To the Tuvaluans I would suggest selling the OLPCs on eBay and fetch the $300 you could get from collectors in the United States and Kingdom, then use that money to buy Asus EeePC or similar. That is if you can’t get another operating system working on the OLPCs.

List of things wrong with OLPCs Operating System:

  1. The connectivity metaphore on start up is inappropriate for people in areas where connectivity is a long way away. The OLPC is more useful to people in Tuvalu as a device for games, media and typing before it is for connecting to the Internet, so the connectivity interface should not be the main focus at start up.
  2. That said, we were using wireless connectivity in the Government building, but the OLPCs holding that connection was flakey. We had no trouble keeping a connection to the network on the Windows machines, but the OLPCs kept dropping. Placing a Wireless modem in the room with us seemed to help the situation. Another problem relating to connectivity was the amount of time some of the OLPCs took to connect. Some didn’t at all. All of them need clearer indication of progress in connecting.
  3. The pop up menu for the operating system is very frustrating and seems to be affected by processing. Sometimes it is slow to initiate and even slower to disappear. I think its better to use the key on the keyboard instead, and turn off the mouse over feature.
  4. Need better preloaders for the software. When we clicked an icon the software takes a while to load. Sometimes the loader dialog that says “starting” would take too long to appear. The icon does appear in the pie chart indicating active applications, perhaps something in that graphic could more effectively illustrate it as loading.
  5. The browser must have tabbed browsing! If I missed where it was, then it is too hard to find. There was no right click option on any of the OLPC we were using, and I don’t know if there is meant to be. If the tabbed browsing relies on a right click then we were thwarted. Also, I think the browser needs work on its layout and features. The address bar takes up too much room and for some unkown reason wants to display the page name instead of the URL. The URL is for more useful in terms of information, and having to click into the address bar just to check the URL is just silly. The scroll bars are too small, and especially noticable when managing a website with a scrolling window inside it, like the edit view of a wiki. We didn’t try any ajax, java or flash – but I hope they are good to go!

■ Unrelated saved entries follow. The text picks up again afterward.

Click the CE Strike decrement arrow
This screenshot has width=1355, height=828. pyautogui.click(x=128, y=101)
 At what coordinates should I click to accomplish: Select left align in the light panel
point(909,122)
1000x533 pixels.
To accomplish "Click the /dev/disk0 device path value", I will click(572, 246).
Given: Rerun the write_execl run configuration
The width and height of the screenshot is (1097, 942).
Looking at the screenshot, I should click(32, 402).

  6. I couldn’t work out how to manage files. I could download PDFs ok, but it was a bit of a fumble to display them, and I have no idea how to save them. I tried plugging in a USB but as far as I could tell, no new icon appeared offering me access, and nowhere in the browser of the PDF display could I find how to save the file to the USB.

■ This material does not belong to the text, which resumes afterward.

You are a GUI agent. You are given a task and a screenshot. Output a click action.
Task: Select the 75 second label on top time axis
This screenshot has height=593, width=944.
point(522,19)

  7. I wonder about the touch pad. I am used to using them and use the one on this Asus all the time, but seeing as the OLPCs are so ready to think outside the square, lets rethink the touch pad. If you didn’t have the touch pad, you could have so much more room for keys! Apart from supplying a small mouse (which is infinately more easy to use) I wonder if the game controllers in the screen could substitute a mouse, as could smart use of the tab key. That little blue dial that IBM used in the middle of their keyboard had potential I thought.

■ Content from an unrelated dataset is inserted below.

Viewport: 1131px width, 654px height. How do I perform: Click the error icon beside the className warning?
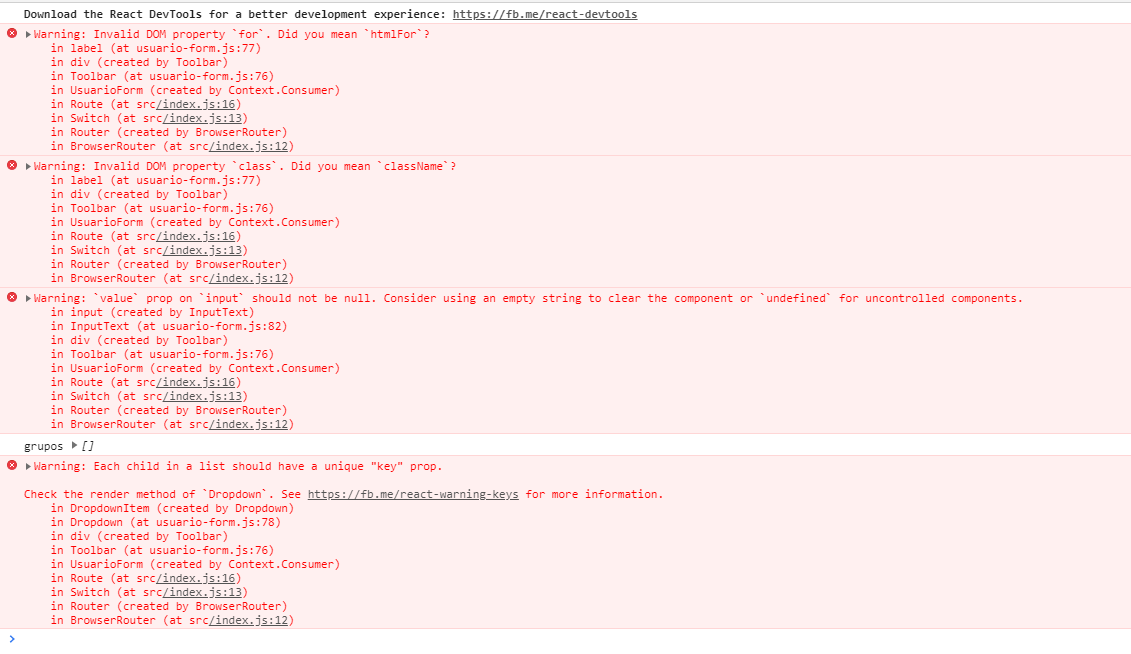[x=12, y=165]
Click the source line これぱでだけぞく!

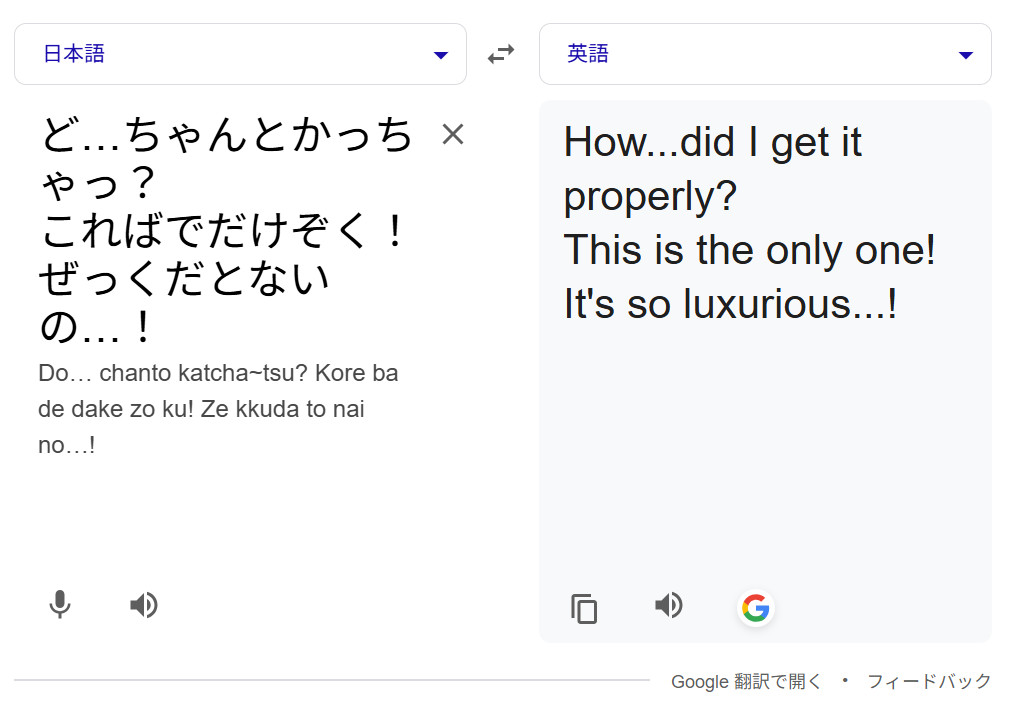click(x=224, y=233)
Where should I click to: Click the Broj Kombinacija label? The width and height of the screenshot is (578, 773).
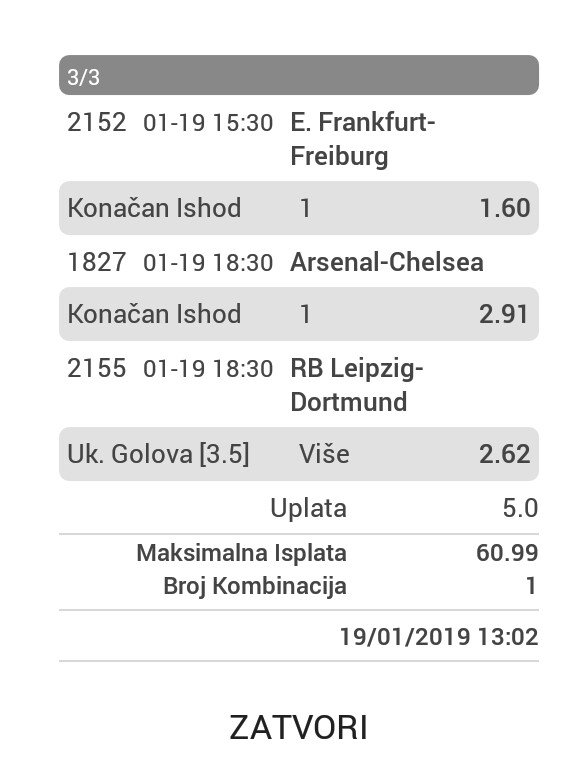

  8. I reckon the operting systemm and software should completely change, and I’d suggest something like what Asus has done. I can certainly appreciate the innovations that I’ve found so far, but the extreme difference between the OLPC and other OS is too great, and will affect the usefulness of the laptops… think of it like Vista.. you are causing stress and lock in by being so different. The OLPC is not the place to experiment if your primary objective is to offer people in poorer econimies to access and exploit opportunities. Of course there is the new opportunity of servicing and adminstering the OLPCs themselves, but that’s hardly sustainable and I hope it wasn’t planned for!